Reproduce the entries below verbatim, everything from the line containing "Given: Open the Info link beside SSL mode" down to the line containing "(x=45, y=642)", with both of those lines included.
** start of Provided entries **
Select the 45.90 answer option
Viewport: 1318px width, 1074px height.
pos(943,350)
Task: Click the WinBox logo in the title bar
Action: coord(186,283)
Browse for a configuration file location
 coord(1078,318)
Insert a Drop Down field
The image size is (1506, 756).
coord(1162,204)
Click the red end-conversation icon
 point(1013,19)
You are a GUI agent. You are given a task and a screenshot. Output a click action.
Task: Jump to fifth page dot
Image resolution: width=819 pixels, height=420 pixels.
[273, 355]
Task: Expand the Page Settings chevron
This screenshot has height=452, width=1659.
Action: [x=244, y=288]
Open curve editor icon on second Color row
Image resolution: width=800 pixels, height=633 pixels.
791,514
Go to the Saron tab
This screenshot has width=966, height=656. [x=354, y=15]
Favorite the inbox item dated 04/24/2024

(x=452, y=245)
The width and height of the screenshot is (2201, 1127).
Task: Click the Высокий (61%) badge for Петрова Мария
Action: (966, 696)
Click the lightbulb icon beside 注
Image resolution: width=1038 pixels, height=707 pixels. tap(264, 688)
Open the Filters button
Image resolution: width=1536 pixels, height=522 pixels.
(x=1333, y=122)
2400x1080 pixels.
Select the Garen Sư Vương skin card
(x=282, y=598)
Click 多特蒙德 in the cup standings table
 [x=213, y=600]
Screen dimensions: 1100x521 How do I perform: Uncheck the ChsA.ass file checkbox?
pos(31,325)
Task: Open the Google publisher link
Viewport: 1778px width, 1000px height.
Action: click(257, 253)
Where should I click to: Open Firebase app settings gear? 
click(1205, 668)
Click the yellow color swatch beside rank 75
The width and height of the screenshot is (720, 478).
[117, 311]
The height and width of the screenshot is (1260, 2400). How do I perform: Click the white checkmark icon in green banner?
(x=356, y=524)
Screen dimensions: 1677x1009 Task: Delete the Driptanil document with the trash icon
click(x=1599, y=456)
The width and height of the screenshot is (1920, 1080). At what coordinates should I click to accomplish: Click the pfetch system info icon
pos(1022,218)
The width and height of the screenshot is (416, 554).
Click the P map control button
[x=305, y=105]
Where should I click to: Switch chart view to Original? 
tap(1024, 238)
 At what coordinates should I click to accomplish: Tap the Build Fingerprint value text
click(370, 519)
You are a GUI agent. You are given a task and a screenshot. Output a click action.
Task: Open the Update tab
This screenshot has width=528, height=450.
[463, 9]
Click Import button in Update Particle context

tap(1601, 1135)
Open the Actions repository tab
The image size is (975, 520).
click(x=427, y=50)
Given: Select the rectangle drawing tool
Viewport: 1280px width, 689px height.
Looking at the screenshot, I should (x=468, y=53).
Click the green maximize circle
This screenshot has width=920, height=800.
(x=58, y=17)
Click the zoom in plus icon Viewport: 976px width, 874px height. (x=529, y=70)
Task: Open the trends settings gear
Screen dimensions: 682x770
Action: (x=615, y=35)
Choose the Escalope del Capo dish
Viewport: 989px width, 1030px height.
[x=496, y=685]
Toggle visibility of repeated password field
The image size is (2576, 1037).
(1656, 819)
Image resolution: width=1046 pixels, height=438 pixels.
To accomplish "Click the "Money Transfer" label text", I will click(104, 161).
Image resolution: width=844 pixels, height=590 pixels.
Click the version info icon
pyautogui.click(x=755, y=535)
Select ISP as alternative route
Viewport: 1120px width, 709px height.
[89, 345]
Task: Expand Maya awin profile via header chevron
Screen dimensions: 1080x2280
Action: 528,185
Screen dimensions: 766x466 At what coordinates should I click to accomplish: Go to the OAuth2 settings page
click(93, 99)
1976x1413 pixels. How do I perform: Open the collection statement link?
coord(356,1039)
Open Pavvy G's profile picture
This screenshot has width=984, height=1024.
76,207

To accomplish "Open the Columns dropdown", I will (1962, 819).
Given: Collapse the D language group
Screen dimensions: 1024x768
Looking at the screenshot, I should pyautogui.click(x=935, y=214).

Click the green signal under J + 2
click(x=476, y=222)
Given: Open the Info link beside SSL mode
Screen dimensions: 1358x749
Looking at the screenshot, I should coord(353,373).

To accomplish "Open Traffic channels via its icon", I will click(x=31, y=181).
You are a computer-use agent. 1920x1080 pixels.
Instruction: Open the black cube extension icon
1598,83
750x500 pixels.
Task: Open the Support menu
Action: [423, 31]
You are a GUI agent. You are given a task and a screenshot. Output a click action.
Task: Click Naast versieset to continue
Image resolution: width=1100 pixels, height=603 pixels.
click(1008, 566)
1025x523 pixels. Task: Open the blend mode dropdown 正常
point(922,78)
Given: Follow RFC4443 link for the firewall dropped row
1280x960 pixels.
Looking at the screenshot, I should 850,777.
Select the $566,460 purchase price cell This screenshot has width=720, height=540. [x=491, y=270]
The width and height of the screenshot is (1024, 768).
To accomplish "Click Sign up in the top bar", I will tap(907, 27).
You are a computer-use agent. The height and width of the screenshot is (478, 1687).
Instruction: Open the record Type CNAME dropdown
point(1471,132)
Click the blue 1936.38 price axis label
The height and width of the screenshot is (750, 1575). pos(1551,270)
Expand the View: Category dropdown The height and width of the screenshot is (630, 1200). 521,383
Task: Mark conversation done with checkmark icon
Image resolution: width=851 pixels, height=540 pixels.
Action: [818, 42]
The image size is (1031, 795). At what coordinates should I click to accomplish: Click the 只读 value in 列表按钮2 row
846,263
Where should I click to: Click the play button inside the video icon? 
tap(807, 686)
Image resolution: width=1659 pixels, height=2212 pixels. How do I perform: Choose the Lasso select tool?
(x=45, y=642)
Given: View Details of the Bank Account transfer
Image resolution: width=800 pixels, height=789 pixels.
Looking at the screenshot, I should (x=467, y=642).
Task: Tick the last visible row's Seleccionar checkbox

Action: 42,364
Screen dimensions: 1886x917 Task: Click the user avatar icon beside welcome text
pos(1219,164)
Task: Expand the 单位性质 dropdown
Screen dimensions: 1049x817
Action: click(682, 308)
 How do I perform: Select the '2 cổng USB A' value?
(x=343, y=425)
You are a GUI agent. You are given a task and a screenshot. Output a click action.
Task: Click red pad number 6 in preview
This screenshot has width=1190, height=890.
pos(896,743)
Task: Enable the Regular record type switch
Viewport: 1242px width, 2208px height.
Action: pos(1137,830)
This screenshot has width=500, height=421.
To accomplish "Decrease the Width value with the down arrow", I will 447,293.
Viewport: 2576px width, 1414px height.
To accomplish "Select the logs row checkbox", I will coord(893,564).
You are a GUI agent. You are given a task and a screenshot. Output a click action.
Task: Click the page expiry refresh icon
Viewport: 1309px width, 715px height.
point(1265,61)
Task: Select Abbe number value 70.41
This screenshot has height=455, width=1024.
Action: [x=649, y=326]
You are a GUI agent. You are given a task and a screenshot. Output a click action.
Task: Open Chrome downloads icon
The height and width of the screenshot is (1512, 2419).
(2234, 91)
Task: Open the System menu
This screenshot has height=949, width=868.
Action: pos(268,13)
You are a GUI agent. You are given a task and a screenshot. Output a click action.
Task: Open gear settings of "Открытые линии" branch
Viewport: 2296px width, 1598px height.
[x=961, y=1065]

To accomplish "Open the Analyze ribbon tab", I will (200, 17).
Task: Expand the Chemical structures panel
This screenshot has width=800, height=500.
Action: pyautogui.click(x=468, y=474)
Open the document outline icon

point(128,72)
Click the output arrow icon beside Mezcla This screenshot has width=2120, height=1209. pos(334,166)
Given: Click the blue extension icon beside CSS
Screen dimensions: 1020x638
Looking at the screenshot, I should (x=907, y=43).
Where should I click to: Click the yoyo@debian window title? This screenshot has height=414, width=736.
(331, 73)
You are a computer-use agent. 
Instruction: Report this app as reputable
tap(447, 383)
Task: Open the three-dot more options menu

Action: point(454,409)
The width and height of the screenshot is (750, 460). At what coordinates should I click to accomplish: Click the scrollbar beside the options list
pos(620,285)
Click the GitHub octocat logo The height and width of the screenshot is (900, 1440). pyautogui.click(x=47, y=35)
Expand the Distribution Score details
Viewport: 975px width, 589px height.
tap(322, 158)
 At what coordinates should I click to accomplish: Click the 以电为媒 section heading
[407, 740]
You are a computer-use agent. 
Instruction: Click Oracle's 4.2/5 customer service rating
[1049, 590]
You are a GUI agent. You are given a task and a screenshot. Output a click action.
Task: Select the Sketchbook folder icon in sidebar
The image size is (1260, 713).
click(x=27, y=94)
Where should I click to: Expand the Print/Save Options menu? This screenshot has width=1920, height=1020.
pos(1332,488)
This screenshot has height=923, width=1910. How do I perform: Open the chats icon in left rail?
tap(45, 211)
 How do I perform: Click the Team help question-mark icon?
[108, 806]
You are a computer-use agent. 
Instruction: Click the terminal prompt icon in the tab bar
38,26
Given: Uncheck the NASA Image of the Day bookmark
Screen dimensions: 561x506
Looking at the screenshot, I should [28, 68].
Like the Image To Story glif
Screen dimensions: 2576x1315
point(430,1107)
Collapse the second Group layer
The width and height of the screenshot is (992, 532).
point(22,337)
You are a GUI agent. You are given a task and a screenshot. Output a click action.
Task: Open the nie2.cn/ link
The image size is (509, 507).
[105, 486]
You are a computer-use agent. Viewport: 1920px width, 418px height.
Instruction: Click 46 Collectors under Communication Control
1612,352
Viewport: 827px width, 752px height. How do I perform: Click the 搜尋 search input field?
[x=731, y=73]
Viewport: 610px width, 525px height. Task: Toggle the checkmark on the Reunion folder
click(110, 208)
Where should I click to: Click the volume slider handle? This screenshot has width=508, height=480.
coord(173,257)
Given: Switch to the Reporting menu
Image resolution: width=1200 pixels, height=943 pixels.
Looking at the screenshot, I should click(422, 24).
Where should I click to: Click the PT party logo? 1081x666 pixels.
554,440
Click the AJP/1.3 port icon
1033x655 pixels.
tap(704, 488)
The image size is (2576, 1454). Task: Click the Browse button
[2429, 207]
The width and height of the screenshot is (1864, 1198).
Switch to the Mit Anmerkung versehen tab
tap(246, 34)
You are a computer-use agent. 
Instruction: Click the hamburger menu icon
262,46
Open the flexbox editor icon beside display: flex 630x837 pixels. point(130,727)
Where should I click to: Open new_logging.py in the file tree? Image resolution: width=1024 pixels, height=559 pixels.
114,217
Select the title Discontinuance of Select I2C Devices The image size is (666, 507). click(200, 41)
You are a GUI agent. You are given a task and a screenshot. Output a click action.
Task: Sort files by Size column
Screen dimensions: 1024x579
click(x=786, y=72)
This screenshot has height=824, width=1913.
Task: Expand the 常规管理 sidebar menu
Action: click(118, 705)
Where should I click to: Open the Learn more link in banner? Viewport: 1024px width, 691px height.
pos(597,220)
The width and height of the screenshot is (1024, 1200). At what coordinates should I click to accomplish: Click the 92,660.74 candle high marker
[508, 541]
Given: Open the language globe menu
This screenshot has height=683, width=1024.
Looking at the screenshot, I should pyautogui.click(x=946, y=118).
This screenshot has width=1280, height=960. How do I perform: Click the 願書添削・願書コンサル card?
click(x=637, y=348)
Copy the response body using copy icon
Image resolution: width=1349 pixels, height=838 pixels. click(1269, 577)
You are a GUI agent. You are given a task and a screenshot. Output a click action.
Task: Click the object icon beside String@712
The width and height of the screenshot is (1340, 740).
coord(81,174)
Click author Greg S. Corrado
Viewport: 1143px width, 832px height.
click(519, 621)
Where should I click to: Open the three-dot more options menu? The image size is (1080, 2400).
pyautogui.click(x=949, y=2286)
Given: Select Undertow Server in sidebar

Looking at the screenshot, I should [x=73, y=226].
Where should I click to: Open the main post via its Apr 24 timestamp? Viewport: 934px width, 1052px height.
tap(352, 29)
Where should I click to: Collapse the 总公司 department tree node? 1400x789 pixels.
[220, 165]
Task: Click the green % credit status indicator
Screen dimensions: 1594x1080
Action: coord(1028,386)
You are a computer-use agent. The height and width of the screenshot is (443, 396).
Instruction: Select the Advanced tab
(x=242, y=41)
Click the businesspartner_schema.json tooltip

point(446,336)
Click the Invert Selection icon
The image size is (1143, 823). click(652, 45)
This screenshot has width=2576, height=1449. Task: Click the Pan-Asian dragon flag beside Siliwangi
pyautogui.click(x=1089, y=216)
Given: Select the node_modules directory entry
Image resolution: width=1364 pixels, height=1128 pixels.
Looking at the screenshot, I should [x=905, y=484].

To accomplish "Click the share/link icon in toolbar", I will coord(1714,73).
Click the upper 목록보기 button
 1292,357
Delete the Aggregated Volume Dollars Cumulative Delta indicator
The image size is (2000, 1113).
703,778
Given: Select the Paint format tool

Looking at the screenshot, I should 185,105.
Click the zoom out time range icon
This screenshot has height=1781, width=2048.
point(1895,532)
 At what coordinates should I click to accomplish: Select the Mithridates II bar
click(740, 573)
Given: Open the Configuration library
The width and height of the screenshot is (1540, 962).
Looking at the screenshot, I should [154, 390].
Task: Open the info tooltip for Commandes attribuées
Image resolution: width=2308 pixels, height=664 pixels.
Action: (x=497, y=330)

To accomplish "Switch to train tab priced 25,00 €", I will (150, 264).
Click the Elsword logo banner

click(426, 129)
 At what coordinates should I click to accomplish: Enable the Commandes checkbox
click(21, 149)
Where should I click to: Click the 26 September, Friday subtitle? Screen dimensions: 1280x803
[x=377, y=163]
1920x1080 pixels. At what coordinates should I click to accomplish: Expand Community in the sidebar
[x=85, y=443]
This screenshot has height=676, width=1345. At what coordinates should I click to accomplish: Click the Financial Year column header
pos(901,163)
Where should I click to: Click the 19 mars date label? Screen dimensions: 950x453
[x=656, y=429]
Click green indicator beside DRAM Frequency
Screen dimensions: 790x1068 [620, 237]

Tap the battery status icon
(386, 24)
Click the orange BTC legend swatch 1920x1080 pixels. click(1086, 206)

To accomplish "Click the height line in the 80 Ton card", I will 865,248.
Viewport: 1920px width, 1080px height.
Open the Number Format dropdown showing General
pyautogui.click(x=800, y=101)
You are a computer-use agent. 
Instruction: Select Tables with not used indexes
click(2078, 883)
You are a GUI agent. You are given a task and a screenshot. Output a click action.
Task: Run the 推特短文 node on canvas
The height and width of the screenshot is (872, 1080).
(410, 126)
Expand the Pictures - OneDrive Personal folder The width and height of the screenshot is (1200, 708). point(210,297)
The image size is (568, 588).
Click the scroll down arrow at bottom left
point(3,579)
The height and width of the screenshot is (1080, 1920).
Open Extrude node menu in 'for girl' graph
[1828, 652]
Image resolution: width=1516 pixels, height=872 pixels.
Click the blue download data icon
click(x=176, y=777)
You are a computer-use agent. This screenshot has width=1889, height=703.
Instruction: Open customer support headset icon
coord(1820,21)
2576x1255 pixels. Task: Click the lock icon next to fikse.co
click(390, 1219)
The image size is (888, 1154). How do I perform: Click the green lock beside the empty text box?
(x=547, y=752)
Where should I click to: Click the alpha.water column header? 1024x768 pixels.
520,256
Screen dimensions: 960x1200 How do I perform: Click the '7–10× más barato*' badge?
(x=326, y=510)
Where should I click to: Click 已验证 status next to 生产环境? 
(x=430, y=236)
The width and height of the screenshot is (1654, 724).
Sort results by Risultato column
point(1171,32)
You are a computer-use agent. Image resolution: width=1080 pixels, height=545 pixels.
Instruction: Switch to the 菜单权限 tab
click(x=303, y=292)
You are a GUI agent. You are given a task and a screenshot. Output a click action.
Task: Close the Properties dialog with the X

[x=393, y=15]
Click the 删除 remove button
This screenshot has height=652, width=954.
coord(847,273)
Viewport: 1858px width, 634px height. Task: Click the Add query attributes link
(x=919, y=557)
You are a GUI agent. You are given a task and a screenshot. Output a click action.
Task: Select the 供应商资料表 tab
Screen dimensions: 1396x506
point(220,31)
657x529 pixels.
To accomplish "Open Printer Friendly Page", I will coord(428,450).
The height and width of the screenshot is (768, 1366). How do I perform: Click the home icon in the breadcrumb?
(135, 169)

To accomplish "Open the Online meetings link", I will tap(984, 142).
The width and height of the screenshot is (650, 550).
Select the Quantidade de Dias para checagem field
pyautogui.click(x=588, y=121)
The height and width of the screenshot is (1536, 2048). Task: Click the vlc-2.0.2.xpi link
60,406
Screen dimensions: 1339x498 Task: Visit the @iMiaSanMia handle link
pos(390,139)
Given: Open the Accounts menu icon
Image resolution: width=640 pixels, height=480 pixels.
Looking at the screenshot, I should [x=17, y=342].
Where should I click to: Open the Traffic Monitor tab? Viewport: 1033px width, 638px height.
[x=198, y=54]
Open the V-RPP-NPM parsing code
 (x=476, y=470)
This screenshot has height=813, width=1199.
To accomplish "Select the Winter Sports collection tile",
** end of Provided entries **
Solution to the problem
Given: Open the Info link beside SSL mode
Screen dimensions: 1358x749
Looking at the screenshot, I should coord(353,373).

To accomplish "Open Traffic channels via its icon", I will click(x=31, y=181).
You are a computer-use agent. 1920x1080 pixels.
Instruction: Open the black cube extension icon
1598,83
750x500 pixels.
Task: Open the Support menu
Action: [423, 31]
You are a GUI agent. You are given a task and a screenshot. Output a click action.
Task: Click Naast versieset to continue
Image resolution: width=1100 pixels, height=603 pixels.
click(1008, 566)
1025x523 pixels. Task: Open the blend mode dropdown 正常
point(922,78)
Given: Follow RFC4443 link for the firewall dropped row
1280x960 pixels.
Looking at the screenshot, I should 850,777.
Select the $566,460 purchase price cell This screenshot has width=720, height=540. [x=491, y=270]
The width and height of the screenshot is (1024, 768).
To accomplish "Click Sign up in the top bar", I will tap(907, 27).
You are a computer-use agent. The height and width of the screenshot is (478, 1687).
Instruction: Open the record Type CNAME dropdown
point(1471,132)
Click the blue 1936.38 price axis label
The height and width of the screenshot is (750, 1575). pos(1551,270)
Expand the View: Category dropdown The height and width of the screenshot is (630, 1200). 521,383
Task: Mark conversation done with checkmark icon
Image resolution: width=851 pixels, height=540 pixels.
Action: [818, 42]
The image size is (1031, 795). At what coordinates should I click to accomplish: Click the 只读 value in 列表按钮2 row
846,263
Where should I click to: Click the play button inside the video icon? 
tap(807, 686)
Image resolution: width=1659 pixels, height=2212 pixels. How do I perform: Choose the Lasso select tool?
(x=45, y=642)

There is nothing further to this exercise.